Crédit photo: Julien Marcoux
Il y a une chose que Guy-Philippe Côté fait mieux que la plupart des gens — mieux, en tout cas, que la plupart des gens qui admettent le faire — c'est de regarder comment les humains portent leurs masques, d'identifier la couture exacte où le masque finit et où le visage commence, et ensuite, sur scène, de montrer les deux en même temps d'une façon qui rend le public légèrement inconfortable sans qu'il sache exactement pourquoi, ce qui est, si on y pense, à peu près la seule chose que le théâtre devrait faire.
Son jeu habite la fissure. Pas la fracture spectaculaire — la fissure, le moment microscopique où le personnage qui récitait calmement les consignes de sécurité commence à sourire d'une façon qui ne ressemble plus tout à fait à un sourire, où le clinique bascule vers quelque chose qu'on ne sait pas encore nommer mais qu'on reconnaît immédiatement dans le corps, avant même que le cerveau ait eu le temps de formuler ce que c'est. C'est pourquoi on lui confie les rôles que les autres ne peuvent pas habiter — les méchants de grand-guignol, les artistes maudits, les figures qui savent précisément ce qu'elles font jusqu'au moment, toujours surprenant malgré qu'on s'y attende, où elles ne le savent plus du tout.
Auteur-interprète basé à Québec — ce qui veut dire en pratique qu'il écrit des choses (dramaturgie, critique, essai, chroniques théâtrales pour La Bible Urbaine) et qu'il joue des choses qu'on lui donne, et que la frontière entre les deux activités est beaucoup plus poreuse qu'elle ne devrait l'être selon les conventions du milieu, ce dont il se fout assez royalement.
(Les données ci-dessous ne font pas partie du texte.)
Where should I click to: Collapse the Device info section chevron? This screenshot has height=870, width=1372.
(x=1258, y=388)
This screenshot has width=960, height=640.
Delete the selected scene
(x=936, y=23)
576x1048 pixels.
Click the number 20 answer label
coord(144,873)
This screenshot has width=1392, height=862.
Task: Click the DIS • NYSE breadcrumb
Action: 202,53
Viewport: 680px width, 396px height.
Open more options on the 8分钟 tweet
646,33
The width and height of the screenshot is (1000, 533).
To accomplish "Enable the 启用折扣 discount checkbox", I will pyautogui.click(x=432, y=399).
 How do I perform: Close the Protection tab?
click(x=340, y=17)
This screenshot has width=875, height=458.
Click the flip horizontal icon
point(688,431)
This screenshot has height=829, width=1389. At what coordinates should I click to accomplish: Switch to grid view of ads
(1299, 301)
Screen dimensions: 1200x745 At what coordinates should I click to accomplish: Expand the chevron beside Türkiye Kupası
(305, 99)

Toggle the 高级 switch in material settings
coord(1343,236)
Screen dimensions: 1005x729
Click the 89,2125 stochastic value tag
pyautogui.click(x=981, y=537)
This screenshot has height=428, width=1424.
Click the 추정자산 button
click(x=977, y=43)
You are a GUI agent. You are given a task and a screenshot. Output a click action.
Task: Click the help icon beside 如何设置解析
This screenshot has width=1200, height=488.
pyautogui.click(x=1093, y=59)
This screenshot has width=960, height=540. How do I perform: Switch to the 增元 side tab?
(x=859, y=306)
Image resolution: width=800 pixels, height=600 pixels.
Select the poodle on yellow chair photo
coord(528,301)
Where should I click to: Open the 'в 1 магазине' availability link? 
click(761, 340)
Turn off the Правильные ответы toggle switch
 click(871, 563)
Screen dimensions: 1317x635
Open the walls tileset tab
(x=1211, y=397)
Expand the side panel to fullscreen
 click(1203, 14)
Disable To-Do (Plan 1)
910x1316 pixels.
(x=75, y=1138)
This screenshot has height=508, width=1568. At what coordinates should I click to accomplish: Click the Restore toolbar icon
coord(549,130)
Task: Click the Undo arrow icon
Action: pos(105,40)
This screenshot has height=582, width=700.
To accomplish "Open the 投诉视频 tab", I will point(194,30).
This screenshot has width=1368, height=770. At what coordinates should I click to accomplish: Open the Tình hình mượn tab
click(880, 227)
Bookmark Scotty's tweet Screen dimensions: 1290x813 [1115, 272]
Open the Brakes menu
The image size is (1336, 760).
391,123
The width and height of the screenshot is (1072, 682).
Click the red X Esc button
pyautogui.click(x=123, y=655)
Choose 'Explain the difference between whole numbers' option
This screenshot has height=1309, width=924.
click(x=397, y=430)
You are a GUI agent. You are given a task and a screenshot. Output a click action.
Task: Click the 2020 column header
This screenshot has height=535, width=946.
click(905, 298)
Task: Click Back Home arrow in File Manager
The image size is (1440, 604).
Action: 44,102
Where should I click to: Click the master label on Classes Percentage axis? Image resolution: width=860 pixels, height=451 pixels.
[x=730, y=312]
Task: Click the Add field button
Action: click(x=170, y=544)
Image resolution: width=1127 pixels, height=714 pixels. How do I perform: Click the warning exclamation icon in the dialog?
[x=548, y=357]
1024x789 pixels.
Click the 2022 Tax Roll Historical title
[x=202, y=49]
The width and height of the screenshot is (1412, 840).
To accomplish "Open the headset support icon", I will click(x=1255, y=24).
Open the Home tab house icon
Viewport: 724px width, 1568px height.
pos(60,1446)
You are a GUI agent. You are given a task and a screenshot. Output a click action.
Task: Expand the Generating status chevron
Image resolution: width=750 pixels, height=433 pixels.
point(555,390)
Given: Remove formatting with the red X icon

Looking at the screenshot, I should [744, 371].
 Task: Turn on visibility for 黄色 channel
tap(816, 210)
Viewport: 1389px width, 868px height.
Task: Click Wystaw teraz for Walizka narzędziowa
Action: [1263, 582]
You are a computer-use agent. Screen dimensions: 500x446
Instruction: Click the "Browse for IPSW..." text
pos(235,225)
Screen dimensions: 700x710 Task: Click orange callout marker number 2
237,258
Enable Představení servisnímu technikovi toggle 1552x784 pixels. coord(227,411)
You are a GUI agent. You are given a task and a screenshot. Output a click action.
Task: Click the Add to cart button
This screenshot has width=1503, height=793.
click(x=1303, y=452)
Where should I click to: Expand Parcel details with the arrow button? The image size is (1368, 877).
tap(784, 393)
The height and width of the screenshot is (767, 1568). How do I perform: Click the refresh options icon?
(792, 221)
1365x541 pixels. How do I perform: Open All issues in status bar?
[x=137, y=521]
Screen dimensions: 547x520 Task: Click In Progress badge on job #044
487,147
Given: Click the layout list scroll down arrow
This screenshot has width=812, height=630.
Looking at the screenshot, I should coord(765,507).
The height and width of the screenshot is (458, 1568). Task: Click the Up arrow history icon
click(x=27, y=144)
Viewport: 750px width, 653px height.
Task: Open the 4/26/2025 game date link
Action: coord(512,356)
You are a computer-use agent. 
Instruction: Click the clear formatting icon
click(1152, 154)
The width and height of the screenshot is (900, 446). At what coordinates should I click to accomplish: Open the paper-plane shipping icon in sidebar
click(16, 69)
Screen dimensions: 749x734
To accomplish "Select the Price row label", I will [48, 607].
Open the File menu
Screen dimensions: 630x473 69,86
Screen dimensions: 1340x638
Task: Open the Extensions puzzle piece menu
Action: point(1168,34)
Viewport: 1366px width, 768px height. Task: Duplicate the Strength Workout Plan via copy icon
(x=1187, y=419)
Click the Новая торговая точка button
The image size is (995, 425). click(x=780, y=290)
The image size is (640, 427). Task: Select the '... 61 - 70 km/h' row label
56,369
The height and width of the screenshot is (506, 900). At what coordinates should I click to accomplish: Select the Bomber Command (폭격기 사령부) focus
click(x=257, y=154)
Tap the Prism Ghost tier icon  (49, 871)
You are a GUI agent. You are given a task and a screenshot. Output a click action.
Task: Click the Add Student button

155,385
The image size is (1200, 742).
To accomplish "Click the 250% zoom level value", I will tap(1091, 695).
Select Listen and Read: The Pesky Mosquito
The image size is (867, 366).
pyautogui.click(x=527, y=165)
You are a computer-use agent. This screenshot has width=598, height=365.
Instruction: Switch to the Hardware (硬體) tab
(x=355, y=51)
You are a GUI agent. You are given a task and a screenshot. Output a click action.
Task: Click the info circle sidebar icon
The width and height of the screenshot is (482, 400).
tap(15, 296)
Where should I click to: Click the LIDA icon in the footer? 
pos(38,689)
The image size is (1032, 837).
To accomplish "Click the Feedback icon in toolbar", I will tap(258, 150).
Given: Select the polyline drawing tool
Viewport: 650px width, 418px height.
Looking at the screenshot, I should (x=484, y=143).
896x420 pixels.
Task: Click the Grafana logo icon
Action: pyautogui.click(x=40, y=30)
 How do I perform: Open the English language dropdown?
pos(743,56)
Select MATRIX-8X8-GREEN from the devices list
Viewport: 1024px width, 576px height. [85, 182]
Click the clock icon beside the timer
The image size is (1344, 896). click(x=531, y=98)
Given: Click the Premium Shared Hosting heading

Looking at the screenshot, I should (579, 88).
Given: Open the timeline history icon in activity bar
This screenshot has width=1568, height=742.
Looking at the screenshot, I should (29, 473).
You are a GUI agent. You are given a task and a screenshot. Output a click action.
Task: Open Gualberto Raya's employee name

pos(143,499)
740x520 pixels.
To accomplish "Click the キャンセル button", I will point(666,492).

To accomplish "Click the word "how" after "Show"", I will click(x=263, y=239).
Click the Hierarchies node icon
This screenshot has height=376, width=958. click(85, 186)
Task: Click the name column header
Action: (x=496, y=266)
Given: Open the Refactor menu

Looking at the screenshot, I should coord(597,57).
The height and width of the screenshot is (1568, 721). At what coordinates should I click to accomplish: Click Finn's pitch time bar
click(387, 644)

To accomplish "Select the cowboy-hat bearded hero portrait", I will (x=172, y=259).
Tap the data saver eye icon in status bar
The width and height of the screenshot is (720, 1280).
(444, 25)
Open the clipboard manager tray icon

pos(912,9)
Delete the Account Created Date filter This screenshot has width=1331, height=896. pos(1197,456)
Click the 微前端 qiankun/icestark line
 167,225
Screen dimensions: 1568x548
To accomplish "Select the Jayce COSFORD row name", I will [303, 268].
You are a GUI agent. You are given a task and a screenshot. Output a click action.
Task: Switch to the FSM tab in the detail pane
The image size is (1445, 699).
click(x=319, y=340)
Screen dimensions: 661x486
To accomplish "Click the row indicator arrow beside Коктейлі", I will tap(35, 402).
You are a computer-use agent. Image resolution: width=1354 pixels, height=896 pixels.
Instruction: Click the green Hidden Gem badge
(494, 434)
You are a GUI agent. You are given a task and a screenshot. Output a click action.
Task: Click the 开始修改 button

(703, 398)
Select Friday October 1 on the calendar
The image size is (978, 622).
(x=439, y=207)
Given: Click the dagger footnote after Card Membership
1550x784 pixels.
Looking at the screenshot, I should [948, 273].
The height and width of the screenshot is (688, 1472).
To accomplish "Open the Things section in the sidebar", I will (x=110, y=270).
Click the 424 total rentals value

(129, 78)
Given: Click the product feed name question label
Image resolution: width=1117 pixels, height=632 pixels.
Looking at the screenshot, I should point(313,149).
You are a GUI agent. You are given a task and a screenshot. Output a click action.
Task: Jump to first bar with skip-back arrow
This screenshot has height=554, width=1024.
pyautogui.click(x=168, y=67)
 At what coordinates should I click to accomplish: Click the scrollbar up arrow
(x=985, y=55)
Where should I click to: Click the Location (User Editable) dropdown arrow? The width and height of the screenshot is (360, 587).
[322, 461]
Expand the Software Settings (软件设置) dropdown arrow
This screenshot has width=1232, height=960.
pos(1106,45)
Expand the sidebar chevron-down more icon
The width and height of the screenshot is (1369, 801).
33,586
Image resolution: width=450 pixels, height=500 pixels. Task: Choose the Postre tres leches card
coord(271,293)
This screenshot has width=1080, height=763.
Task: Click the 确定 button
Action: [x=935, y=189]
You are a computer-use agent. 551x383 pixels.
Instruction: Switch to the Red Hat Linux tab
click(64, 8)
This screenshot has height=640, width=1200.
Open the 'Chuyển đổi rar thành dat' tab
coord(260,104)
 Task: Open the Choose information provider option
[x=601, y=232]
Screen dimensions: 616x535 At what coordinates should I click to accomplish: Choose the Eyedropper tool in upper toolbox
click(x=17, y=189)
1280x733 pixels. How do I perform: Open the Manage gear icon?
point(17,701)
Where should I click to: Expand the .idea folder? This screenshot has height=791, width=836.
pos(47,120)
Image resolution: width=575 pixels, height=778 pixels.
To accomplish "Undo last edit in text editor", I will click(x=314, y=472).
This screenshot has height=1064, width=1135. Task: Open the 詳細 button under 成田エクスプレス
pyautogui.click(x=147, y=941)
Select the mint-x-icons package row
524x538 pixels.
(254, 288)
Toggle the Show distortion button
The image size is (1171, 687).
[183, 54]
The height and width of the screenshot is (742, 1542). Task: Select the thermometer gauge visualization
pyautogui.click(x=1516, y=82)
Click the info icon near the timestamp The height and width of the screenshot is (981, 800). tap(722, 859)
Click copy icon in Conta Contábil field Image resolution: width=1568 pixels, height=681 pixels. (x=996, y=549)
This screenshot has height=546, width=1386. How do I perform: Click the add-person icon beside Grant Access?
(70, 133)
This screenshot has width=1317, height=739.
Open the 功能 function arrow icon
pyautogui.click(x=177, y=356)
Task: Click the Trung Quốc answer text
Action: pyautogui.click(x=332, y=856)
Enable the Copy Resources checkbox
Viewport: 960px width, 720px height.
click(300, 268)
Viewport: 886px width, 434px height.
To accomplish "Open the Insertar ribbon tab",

Il a tourné au Canada avec Joe, Jack & John, habité les parcours immersifs de Malefycia, construit ses propres créatures au Théâtre Astronaute avec une résidence en cours à Premier Acte. Maîtrise en théâtre, Université d'Ottawa. Formé en mime corporel avec Jean Asselin au Mime Omnibus. Ces dernières informations sont factuelles et vérifiables, contrairement au reste, qui l'est aussi mais différemment.